例えば、いきなりどんなモノが欲しいのかを尋ねるのではなく、そのお客さまがどういった住まいで今どのような暮らしをされているのか、生活で困っていることはないか、どんなモノが好きなのかなどをヒアリングし、そこから見えてくるニーズを拾い提案に活かします。一方的に売りたいモノを押し付けるのではなく、お客さまの現状を把握した上で最適な商品を紹介したいんです。
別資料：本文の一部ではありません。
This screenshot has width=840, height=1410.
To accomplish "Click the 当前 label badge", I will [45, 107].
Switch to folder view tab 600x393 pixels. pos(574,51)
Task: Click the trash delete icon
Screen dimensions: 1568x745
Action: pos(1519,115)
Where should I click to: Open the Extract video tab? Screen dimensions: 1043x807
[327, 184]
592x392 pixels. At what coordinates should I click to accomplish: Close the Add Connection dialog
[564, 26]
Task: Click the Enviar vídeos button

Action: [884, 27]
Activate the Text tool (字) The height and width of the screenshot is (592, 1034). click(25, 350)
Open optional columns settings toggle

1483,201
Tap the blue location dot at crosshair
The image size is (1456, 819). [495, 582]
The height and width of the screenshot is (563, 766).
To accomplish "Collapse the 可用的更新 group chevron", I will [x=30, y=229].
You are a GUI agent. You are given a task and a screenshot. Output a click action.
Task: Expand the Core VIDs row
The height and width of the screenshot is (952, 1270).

でも、初対面のショップスタッフにパーソナルなことを打ち明けるのが苦手な方もいらっしゃいますよね。そういった方にも極力警戒されず壁を作られないために、KONCENTでは「いらっしゃいませ」と「レジにこもること」を禁止しています。

常にスタッフが売場を整えている

− 寺内氏コメント:まず、来店があった際の第一声は「いらっしゃいませ」ではなく「こんにちは」とすること。「いらっしゃいませ」だと一方通行ですが、「こんにちは」だと会釈や返事をしちゃいませんか? それから、常連さんの顔や名前は積極的に覚えるようにしています。何も買わなくても遊びに来てもらえるような、気軽に入れるショップにしたいんですよね。

また、スタッフには会計時以外は売場に出るように伝えています。レジにいるとお客さまがいらした時、コミュニケーションにどうしても遅れが出てしまいますよね。来店されたらすぐに挨拶をして接点を持つことが大切だと考えているので、お客さまをすぐにお迎えできるように、必ず売場にスタッフがいる状態にしているんです。

商品一つひとつに合う接客

売場作りにこだわりはありますか?

− 寺内氏コメント:雑貨屋っぽくない、すっきりさせた陳列にはこだわっています。例えるなら、美術館のようなイメージですかね。商品と商品の間隔をある程度取って、一つひとつに焦点が当たるように意識しています。

坪単価が悪いのでは?という質問が飛んできそうですが、基本的には密な接客をすることを前提としているので、品数が多くて接客がない店舗と変わらない印象ですね。

KONCENT 東京ミッドタウン

その接客でのこだわりを教えてください

− 寺内氏コメント:商品ごとに接客方法を変えてお客さまへアプローチしています。KONCENTでは扱っているものの半数以上が自社商品で、これらは同時に他のセレクトショップなどにも卸しているのですが、取引先との差別化を図るのは正に接客です。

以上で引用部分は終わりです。